On Wed, Oct 10, 2018 at 2:54 PM Steven Stallion <sstallion@gmail.com> wrote:

As the guy who wrote the majority of the code that pushed those 1M 4K
random IOPS erik mentioned, this thread annoys the shit out of me. You
don't get an award for writing a driver. In fact, it's probably better
not to be known at all considering the bloody murder one has to commit
to marry hardware and software together.

Let's be frank, the I/O handling in the kernel is anachronistic. To
hit those rates, I had to add support for asynchronous and vectored
I/O not to mention a sizable bit of work by a co-worker to properly
handle NUMA on our appliances to hit those speeds. As I recall, we had
to rewrite the scheduler and re-implement locking, which even Charles
Forsyth had a hand in. Had we the time and resources to implement
something like zero-copy we'd have done it in a heartbeat.

In the end, it doesn't matter how "fast" a storage driver is in Plan 9
- as soon as you put a 9P-based filesystem on it, it's going to be
limited to a single outstanding operation. This is the tyranny of 9P.
We (Coraid) got around this by avoiding filesystems altogether.
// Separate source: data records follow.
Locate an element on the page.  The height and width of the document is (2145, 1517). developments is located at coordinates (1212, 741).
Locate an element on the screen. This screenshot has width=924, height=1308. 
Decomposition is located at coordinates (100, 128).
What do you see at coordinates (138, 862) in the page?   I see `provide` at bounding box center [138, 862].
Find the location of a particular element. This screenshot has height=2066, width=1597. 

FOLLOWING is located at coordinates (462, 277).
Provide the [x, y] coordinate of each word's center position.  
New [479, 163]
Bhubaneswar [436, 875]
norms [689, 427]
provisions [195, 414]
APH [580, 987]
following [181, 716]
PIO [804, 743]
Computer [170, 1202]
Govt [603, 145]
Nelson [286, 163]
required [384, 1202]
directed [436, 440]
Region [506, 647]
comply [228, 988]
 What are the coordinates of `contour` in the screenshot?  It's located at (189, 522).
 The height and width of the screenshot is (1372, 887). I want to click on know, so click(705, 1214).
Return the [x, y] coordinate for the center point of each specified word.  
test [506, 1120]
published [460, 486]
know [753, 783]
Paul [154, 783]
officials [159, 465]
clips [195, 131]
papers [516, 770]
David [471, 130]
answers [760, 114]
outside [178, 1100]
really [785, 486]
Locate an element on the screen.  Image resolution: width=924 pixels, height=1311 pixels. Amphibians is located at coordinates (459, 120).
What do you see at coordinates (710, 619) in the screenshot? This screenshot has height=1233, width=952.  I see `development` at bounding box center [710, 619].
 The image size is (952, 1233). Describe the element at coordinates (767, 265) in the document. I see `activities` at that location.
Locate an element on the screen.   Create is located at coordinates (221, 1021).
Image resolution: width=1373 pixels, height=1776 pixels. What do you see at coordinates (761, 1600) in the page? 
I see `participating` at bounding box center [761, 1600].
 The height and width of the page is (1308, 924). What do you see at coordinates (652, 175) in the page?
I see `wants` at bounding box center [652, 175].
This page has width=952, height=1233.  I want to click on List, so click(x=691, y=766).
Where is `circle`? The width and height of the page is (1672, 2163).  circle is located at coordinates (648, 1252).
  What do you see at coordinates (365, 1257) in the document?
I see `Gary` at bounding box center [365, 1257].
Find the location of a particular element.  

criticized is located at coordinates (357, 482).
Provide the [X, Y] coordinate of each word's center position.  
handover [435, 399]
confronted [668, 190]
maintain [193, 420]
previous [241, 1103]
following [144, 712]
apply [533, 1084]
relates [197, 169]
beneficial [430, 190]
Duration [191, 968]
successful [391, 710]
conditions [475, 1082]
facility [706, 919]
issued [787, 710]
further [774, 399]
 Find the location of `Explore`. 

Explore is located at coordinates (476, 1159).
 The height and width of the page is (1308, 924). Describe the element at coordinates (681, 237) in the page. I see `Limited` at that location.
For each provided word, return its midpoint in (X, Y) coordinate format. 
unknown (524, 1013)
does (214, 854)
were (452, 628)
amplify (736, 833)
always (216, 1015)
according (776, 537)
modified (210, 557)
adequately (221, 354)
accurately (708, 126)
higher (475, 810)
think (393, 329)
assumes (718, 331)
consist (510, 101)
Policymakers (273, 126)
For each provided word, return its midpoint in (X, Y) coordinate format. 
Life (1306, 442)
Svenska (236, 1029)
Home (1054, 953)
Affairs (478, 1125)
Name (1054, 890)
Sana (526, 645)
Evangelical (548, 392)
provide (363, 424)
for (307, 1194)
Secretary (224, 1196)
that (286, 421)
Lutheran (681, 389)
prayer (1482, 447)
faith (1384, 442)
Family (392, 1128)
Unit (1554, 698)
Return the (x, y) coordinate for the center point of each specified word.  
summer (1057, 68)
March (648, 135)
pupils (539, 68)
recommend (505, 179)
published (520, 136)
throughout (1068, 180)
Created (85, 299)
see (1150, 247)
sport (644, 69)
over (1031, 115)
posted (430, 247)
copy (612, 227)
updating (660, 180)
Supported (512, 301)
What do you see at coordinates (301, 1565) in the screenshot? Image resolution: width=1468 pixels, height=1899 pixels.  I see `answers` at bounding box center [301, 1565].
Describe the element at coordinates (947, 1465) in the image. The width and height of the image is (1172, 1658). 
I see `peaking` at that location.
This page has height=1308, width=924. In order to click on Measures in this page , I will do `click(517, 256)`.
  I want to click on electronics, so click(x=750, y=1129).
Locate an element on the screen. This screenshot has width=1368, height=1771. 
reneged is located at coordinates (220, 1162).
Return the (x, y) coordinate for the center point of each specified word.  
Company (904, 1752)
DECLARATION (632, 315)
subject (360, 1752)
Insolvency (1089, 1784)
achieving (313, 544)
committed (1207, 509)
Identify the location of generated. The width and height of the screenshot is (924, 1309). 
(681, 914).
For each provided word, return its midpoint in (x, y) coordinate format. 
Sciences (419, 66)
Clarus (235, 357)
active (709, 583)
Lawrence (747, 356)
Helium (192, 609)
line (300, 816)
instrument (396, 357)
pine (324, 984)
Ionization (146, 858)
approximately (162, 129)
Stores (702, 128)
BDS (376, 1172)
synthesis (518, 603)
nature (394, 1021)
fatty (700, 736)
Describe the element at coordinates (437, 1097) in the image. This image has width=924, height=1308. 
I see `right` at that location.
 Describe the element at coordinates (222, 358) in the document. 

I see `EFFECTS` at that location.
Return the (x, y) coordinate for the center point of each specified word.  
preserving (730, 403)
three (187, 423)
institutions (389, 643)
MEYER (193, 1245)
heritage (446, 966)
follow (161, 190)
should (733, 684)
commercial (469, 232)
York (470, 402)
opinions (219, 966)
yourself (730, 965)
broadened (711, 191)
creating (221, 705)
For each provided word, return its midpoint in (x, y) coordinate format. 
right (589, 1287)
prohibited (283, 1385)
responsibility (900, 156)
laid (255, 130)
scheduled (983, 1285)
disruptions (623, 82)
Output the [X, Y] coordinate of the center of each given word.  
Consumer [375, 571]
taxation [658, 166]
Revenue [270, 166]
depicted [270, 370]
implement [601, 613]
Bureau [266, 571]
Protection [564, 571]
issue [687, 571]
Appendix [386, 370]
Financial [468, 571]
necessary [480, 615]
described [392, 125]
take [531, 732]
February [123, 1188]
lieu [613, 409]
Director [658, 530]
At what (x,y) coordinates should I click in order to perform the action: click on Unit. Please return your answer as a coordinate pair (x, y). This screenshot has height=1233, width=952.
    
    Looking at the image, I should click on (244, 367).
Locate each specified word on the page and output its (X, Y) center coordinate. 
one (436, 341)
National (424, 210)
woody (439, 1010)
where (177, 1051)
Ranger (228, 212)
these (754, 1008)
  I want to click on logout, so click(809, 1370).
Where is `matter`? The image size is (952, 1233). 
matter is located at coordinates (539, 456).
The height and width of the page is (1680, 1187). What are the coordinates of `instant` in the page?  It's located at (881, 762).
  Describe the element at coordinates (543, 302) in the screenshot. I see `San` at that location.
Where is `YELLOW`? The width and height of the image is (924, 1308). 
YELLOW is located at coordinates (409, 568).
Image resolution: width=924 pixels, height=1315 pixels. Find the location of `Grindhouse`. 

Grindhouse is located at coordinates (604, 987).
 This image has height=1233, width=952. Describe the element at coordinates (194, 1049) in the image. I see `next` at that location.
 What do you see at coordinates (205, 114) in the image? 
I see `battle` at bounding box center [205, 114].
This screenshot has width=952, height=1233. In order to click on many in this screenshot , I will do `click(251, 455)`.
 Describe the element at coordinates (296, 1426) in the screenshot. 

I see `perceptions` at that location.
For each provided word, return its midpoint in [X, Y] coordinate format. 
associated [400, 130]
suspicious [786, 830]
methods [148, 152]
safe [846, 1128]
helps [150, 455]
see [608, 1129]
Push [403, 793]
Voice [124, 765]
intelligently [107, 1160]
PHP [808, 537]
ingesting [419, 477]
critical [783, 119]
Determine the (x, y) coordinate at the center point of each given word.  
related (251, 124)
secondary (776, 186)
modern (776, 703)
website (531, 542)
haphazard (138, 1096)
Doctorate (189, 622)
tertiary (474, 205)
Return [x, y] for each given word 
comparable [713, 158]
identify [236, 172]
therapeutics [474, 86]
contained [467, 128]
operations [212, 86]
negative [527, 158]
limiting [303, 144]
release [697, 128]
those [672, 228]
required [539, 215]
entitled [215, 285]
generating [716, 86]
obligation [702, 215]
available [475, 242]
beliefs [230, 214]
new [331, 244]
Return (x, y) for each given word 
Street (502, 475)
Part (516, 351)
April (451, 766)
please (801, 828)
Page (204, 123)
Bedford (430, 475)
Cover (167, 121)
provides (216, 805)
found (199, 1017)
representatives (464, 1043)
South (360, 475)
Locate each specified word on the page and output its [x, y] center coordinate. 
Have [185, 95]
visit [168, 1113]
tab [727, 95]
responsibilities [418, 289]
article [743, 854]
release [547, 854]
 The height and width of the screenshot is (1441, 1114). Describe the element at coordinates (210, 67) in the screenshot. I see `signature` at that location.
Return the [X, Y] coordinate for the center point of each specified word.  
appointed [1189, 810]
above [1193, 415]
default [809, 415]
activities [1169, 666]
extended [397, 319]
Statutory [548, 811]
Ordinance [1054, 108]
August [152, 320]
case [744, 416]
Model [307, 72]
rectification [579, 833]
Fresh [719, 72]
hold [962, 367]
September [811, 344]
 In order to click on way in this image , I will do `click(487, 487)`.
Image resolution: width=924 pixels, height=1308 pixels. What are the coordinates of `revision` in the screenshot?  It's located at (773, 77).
Go solve that problem first.
On Wed, Oct 10, 2018 at 12:36 PM <cinap_lenrek@felloff.net> wrote:
>
> > But the reason I want this is to reduce latency to the first
> > access, especially for very large files. With read() I have
> > to wait until the read completes. With mmap() processing can
> > start much earlier and can be interleaved with background
> > data fetch or prefetch. With read() a lot more resources
> > are tied down. If I need random access and don't need to
> > read all of the data, the application has to do pread(),
> > pwrite() a lot thus complicating it. With mmap() I can just
> > map in the whole file and excess reading (beyond what the
> > app needs) will not be a large fraction.
>
> you think doing single 4K page sized reads in the pagefault
> handler is better than doing precise >4K reads from your
> application? possibly in a background thread so you can
> overlap processing with data fetching?
>
> the advantage of mmap is not prefetch. its about not to do
> any I/O when data is already in the *SHARED* buffer cache!
> which plan9 does not have (except the mntcache, but that is
> optional and only works for the disk fileservers that maintain
> ther file qid ver info consistently). its *IS* really a linux
> thing where all block device i/o goes thru the buffer cache.
>
> --
> cinap
>